Driving back home on Southern California freeways crowded with tourists taking advantage of the last glorious summer weekend… an ache in my breast, a dark shadow where the sun once shone, an eclipse in my existence… I left my daughter, my sunshine, at the university in San Diego.

How long I’ve prepared for this transition, how many soulful meditations, how many intimate conversations with so many other mothers who have gone through this phase of life. Yet in spite of all my work, during that last kiss goodbye, the cords that bound our hearts pulled so tight to nearly snap.

I released my first-born into the world four years before, but my daughter filled up the space that they left behind, so much so that now there is a void in my heart, in my home, in my life.

Having counseled my patients, hundreds of them, through life’s transitions, I should know better, I should take my own advice. Haven’t I told them how within the web of life, we float upon the river of consciousness, connected by invisible threads from heart chakra to heart chakra? Attached to everyone, and entangled with all we love, all we hate, all with whom we struggle.

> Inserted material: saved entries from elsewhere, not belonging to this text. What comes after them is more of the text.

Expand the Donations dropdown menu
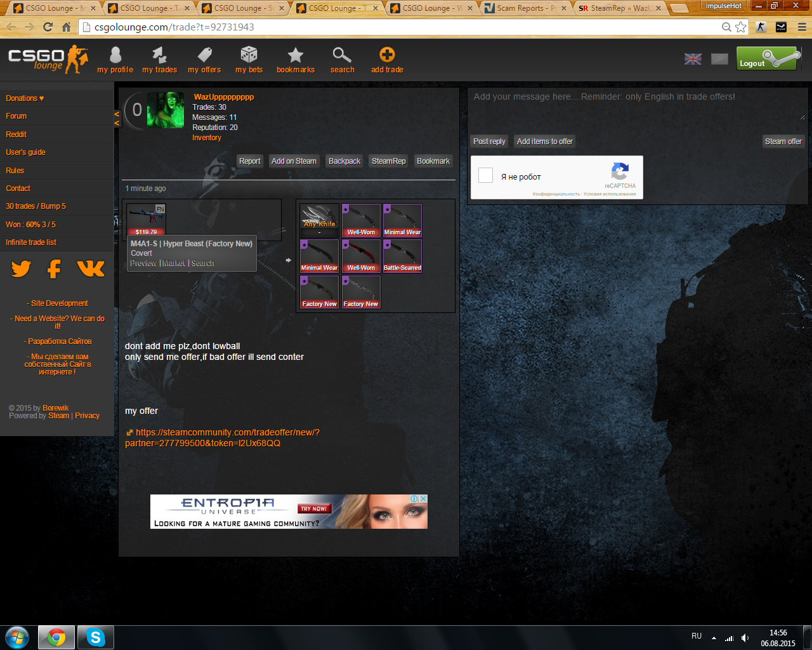This screenshot has width=812, height=650. [x=25, y=98]
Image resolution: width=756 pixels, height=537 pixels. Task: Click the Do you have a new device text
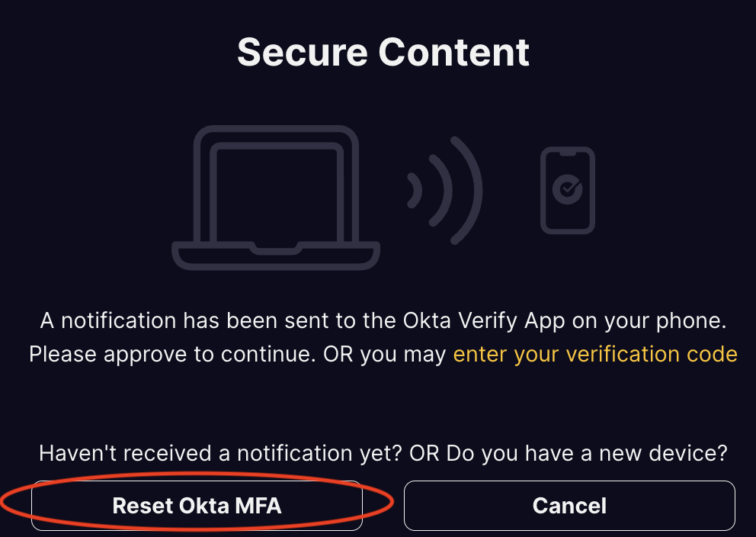pyautogui.click(x=587, y=453)
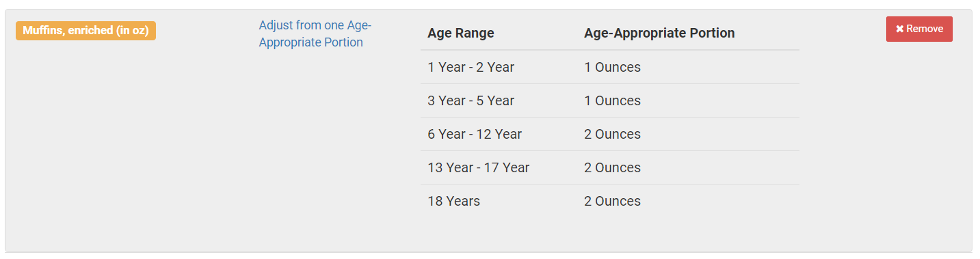
Task: Click the Age-Appropriate Portion column header
Action: (659, 33)
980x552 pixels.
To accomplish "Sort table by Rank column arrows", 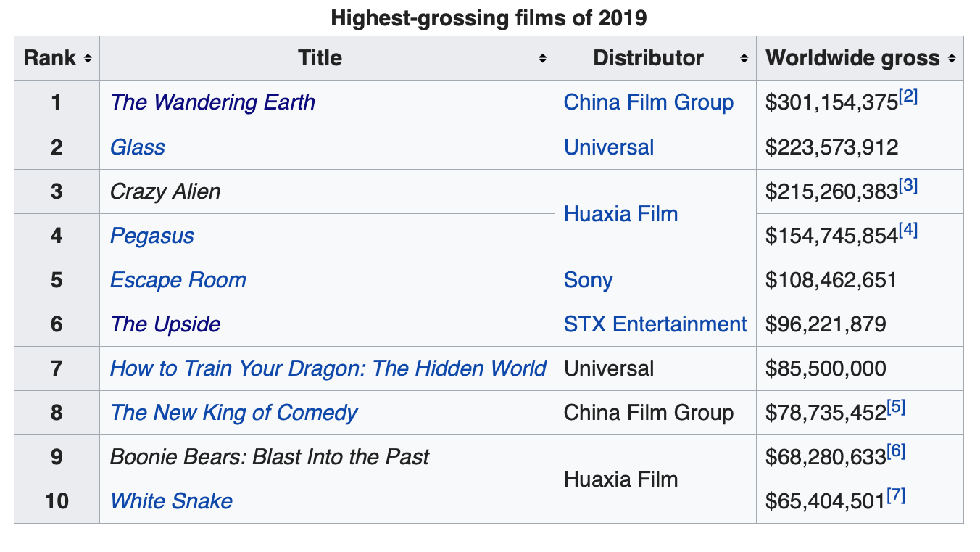I will [88, 59].
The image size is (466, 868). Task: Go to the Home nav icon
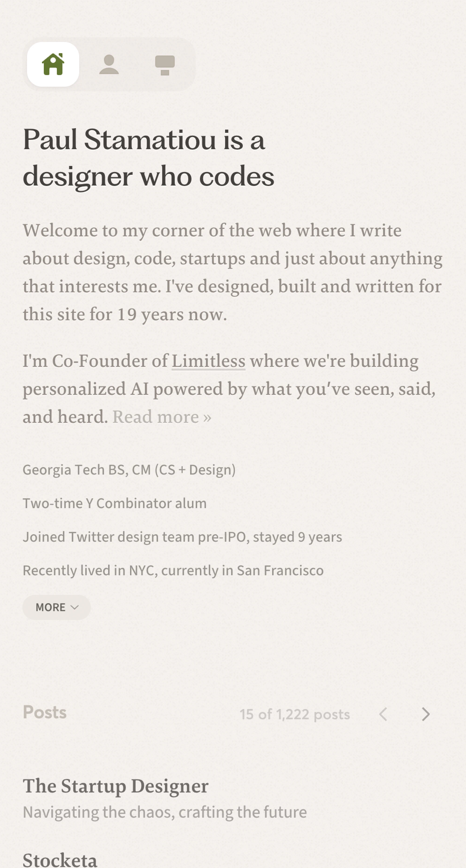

So as a mother of an empty nest, some would advise that I cut the cord for her wellbeing and mine. But that is an old paradigm teaching and an illusion for we can never cut ourselves off from creation. We are all on the web, connected together. There is only one of us here. We are all part of the One Consciousness, all cells of the One Being. Every cell in my body knows it is a part of me just like I am a part of the earth and the sun, the plants, and the creatures. Research by neuro-biologist, Candace Pert PhD, has shown that even when cells, tissues, or whole organs are removed, that the cells “remember” where they came from responding more like the donor than the transplant recipient. And I am connected to my daughter, imprinted since her birth, no matter how distant she is from me.

I know this to be true, because I can feel her emotion, especially her fear… it has waken me up in the middle of the night when she has most needed me. I trust this connection even more so than my vision. It has served me as a mother and especially as a healer. I feel my patients’ dis-ease in the mirror of my being, but I have learned over the years not to embody their imbalances. Although connected to each and every one, I have learned to disentangle from the drama of being a healer and this is what I teach to my patients.

Imagine your life color as an infinitely strong gossamer thread emerging from your heart chakra to the heart of every other living thing. Each aspect of creation has its own color, born on the rainbow of light; its own vibration, its own sound. Imagine someone you are struggling with—your spouse, your child, your parent, your boss, whoever. What is their color? Imagine their cord and your cord braided together with knots scattered here and there. These knots represent your struggles, your difficulties in the relationship, your entanglements with each other.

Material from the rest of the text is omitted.